One brave, older women ventures into the mess with a small broom, made from nothing more than a tree branch and some straw bunched together, and attempts to clear a small patch where she can set up her shop for the afternoon. All the other spots are taken along the street. She doesn't need much room, just enough space for a bucket to sit on and a place to set a basket of laundry and cleaning supplies. Twenty feet down the road a younger lady sells the same items, I begin to wonder how so many vendors can sell the same thing.
As I walk on, I come to another trash gang up ahead, this one average in size and only overflowing on two of the four sides. There's movement in the trash and from a distance, i cannot entirely tell what is disrupting the peace. Nearing the pile, I find a family of baby chicks emerging from underneath. The mother hen stands guard along the dumpster wall, watching as her flock of nearly a half dozen children wade through the trash looking for food for the day. The heat of the trash creates a slight haze of fog lifting all around the baby chicks, and they dart in and out of the styrofoam containers and plastic bottles with ease.

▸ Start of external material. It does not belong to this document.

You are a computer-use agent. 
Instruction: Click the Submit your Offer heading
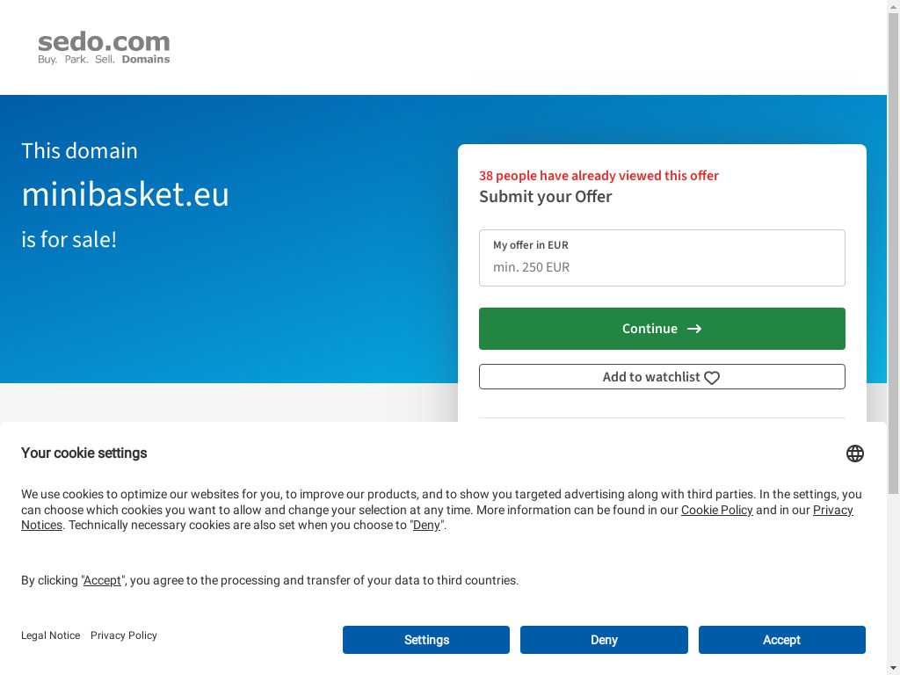pyautogui.click(x=545, y=197)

I walk by, inches from the family, yet they seem unaware of my nearness. I stop and smile, and then move on. Up ahead, I pass by another series of street-side vendors, some of which are cooking and selling chicken. The road beneath them is littered in small plastic water bags, much like the ones that milk are served in at elementary school. Like a forest after a gentle snowfall, with occasional patches of white scattered across it's twig-strewn floor, the streets are littered in plastic. The bags do not carry enough importance to join forces with the larger trash gangs, they are simply tossed aside and quickly carried by the breeze. The bags seem to know they are not welcomed in the trash piles, and form a grouping of their own. Their pile is more uniform than the larger trash gangs and they cover a greater distance, although more sparse. The dust from passing vehicles forms a thin layer of earth on top and soon, they begin to fade into the ground, fooling the time nature needs to break down the plastic's synthetic bonds.
I turn the next corner and can see my apartment up at the top of the hill. I dodge an open sewer hole in which a trash gang has made it's home within. A small plant seems to grow from within and for a second, I begin to hope that maybe the trash has the ability to produce and harbor life, but as my gaze looks up once more, I see a pile of trash being burned and the smell quickly changes my mind. Plumes of grey smoke slowly billow out of the pile, and a faint flame can be seen underneath the great mound. Plastic bottles melt into pools of bubbling chemicals and the speckles of color are charred into a dull grey. A layer of mud seems to clothe the pile and the pockets of air find their way to the surface and escape into the shuffling crowd.
I join the crowd myself and lifting my eyes toward the horizon, i avoid the stares from the trash below. You learn to become numb to it's presence beneath your feet, and i find my mind racing to other thoughts and concerns.